I’ve been exposed to cryptocurrencies, particularly Bitcoin pretty early on, somewhere around 2009 on Hacker News. I’ve run the software at that time (weirdly, on a Windows machine). However, the idea of Austria-doctrine based currency sounded absurd to me. If you cannot control the money supply, how do you reward productivity improvements? Not to mention it also sounded otherworldly this is going to fly with regulators with its money-laundry potential.

Fast-forward today, these concerns are all true, but it doesn’t matter.

Covid-19

One day in February 2020, when walking with a friend, I told him that I thought the Covid-19 was almost over: CDC didn’t report any new cases for a couple of weeks, it all seemed under-control. In March 2020, everything seemed real, but I was optimistic: the worst-case, that is, we didn’t do a damn thing, this thing probably was going to fade away in a year or two. Given that we were doing something, probably a couple of months at most?

Fast-forward today, the end is near after 2 and half years. But the world is not functioning as it was before.

2022 Russian Invasion of Ukraine

Feb 22th, 2022, after Putin announced his recognition of Donetsk and Luhansk as independent regions, I told a friend: it was probably the end of the 8-year war, now there would be a long political battle for Ukrainians.

Fast-forward only 8 days later, we are on the verge of World War 3.

What’s wrong? Why at that time, I seemed unable to grasp the significance of these events even when everything was presented?

For a very long time (really, since I was twelve), I loved to read non-fictions. Unsurprisingly, many of these non-fictions discussed people, companies or events that happened in modern times. These books helped me to shape my world views. They also turned out to be very helpful to predict near-future events.

However, non-fictions presents a very short slice of modern history. A snapshot is static. With many of these snapshots, a static world view was built. A static world view is great locally: easy to understand, and easy to predict. But it is terrible for once-in-a-life-time events.

Equipped with modern economics theory, it is easy to see why cryptocurrencies cannot work. But if history is any guide, this is simply a different group of bankers trying to issue private money again. A fixed-supply system indeed worked a hundred years ago prior to WW1. Many central banks who control our money-supply today were privately-owned a century ago. Cryptocurrency folks will try to be the new central banks of our time. They might fail. But at that point, it is less about sound economics theory, but more about politics and excitement. The device itself can be modified to fit whatever utilities and theories we see suit.

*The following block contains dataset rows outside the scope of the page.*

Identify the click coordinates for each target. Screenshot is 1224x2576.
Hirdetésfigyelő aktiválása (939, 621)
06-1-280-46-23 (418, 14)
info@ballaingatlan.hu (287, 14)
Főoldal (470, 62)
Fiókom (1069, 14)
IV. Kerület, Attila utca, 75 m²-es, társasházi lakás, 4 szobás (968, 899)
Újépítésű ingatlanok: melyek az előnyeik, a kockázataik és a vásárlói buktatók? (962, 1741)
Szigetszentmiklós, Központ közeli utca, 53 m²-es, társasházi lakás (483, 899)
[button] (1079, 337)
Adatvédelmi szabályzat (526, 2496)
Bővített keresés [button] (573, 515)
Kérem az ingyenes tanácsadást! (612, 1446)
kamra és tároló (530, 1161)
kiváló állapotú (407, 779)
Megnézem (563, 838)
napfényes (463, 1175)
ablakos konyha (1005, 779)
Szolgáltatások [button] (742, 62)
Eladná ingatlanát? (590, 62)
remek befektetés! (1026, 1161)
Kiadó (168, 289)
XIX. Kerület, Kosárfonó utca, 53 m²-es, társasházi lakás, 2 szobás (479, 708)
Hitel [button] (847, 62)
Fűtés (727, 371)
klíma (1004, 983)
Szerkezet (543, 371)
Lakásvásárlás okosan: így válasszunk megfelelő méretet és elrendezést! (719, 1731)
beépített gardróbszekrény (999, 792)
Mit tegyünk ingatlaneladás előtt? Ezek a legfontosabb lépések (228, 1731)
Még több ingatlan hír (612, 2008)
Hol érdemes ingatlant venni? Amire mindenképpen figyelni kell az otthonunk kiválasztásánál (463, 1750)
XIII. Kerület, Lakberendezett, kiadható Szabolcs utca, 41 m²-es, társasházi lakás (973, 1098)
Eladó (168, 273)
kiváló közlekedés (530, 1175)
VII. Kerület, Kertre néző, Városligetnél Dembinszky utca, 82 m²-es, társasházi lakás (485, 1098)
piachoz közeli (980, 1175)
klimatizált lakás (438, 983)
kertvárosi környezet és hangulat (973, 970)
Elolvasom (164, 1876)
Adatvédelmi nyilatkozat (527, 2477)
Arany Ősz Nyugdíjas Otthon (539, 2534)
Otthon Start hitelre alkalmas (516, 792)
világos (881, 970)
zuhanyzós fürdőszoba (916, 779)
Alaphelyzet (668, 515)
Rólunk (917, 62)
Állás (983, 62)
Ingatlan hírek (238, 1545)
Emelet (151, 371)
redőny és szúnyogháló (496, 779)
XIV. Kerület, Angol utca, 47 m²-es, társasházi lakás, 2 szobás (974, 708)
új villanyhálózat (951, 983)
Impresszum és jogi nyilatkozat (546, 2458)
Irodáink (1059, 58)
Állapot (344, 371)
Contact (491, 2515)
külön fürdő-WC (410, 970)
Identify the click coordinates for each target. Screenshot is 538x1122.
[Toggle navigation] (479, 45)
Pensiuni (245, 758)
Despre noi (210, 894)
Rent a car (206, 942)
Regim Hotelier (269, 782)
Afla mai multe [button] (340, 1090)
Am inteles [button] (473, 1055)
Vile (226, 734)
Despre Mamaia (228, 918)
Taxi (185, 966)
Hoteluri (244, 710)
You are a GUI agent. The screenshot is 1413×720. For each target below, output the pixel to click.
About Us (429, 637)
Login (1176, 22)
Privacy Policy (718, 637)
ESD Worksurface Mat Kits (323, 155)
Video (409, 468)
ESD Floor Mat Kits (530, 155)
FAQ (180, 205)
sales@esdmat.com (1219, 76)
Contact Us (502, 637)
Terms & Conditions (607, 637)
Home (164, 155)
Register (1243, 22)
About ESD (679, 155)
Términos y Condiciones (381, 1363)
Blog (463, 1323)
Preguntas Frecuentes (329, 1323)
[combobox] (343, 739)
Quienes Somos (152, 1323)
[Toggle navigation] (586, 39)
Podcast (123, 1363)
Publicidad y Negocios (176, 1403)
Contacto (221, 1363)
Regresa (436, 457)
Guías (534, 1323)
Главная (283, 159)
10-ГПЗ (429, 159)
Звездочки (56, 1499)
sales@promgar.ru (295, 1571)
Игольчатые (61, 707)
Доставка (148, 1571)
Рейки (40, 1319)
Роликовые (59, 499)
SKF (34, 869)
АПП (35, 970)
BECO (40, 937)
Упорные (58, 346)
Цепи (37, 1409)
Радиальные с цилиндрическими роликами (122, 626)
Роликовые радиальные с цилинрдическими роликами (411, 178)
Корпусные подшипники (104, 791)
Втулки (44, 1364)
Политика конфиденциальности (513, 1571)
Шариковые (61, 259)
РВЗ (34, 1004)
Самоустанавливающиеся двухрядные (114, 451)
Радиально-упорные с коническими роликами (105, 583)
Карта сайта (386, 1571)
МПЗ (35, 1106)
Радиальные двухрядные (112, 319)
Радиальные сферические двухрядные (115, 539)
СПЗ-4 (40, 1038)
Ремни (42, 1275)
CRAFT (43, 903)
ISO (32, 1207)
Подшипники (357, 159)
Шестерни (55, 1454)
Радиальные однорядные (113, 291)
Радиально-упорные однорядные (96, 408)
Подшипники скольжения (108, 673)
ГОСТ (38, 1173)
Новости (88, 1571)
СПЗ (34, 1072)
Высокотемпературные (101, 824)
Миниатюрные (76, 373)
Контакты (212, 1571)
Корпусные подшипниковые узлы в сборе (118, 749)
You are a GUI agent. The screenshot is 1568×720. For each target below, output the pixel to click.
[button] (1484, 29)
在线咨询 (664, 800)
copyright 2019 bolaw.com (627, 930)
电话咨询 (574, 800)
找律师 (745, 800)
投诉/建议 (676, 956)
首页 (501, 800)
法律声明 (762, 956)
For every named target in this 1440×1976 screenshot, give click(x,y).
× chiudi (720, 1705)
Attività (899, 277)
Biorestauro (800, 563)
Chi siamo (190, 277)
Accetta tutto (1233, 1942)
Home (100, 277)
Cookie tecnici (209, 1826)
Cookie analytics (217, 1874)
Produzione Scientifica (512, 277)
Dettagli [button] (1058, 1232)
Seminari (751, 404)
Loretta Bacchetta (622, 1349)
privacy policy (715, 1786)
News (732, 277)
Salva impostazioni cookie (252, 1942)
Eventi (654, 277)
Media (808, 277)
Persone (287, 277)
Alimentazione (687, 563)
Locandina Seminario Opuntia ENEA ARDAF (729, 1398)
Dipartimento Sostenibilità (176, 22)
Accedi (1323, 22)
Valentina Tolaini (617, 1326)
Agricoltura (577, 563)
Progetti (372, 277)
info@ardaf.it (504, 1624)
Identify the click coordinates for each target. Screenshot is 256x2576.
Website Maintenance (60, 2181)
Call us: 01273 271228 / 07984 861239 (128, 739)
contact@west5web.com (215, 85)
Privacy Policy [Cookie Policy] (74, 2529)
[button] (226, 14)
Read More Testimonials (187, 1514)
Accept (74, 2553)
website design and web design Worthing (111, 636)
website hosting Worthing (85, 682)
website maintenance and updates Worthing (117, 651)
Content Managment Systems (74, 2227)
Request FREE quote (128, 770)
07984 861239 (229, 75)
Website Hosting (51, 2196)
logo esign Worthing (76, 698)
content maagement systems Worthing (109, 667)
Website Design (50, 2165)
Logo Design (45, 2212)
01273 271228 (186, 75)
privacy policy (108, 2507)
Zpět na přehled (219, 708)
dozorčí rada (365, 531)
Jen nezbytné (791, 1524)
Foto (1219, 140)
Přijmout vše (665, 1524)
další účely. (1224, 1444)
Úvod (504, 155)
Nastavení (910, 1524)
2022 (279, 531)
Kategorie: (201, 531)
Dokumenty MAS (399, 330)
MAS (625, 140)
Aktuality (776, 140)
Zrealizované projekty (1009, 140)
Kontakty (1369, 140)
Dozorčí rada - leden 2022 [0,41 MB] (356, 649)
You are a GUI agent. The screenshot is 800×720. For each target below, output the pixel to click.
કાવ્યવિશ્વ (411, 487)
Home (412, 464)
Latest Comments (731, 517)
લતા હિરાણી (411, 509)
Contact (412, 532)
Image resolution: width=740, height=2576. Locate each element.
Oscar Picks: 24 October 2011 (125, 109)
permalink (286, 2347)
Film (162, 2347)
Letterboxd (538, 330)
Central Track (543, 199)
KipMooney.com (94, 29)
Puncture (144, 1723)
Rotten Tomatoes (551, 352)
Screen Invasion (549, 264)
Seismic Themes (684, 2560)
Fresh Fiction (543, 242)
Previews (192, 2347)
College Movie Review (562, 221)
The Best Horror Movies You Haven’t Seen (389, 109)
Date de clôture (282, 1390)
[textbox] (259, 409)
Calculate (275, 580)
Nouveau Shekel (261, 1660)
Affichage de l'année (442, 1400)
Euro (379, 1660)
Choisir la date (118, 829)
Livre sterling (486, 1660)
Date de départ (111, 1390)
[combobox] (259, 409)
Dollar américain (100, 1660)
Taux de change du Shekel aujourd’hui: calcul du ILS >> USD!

A pandemic is not a linear event. No, I am not talking about infection modeling. China’s successful control of SARS in the beginning of this century was an anomaly, not the rule. Once the containment failed, the duration difference between doing a good job and doing a bad job diminished. The virus will take its course to run out. At that point, vaccines and treatments are wonderful things to reduce fatalities, but not to reduce the length of the suffering collectively. After a century, we still cannot meaningfully reduce the length of a pandemic.

Russia’s invasion is a major violation of post WW2 international order. An invasion to a sovereign nation without provocation, not to mention its casually threatening with nuclear arms is unthinkable if all the reference points are from the past 30 years.

But Putin’s talk, with its nationalistic pride, a blame on Soviet Union for Russian’s suffering, can be rooted clearly back to Peter the Great.

Many people now flocked to compare what happened in Ukraine to what happened prior to WW2. I am not so certain. For one, Germany, while suffering from WW1, was a country on the rise. The similarity stopped at personal ambition, and the nationalism running high in that country.

The only way to model a dynamic world, is to read more on history, much much more than what I was doing before. Although I am not sure where to start.

What will happen next? It is anyone’s guess. I would humbly suggest looking over WW2 and trying to find relevant examples before that. Maybe somewhere about 200 years ago.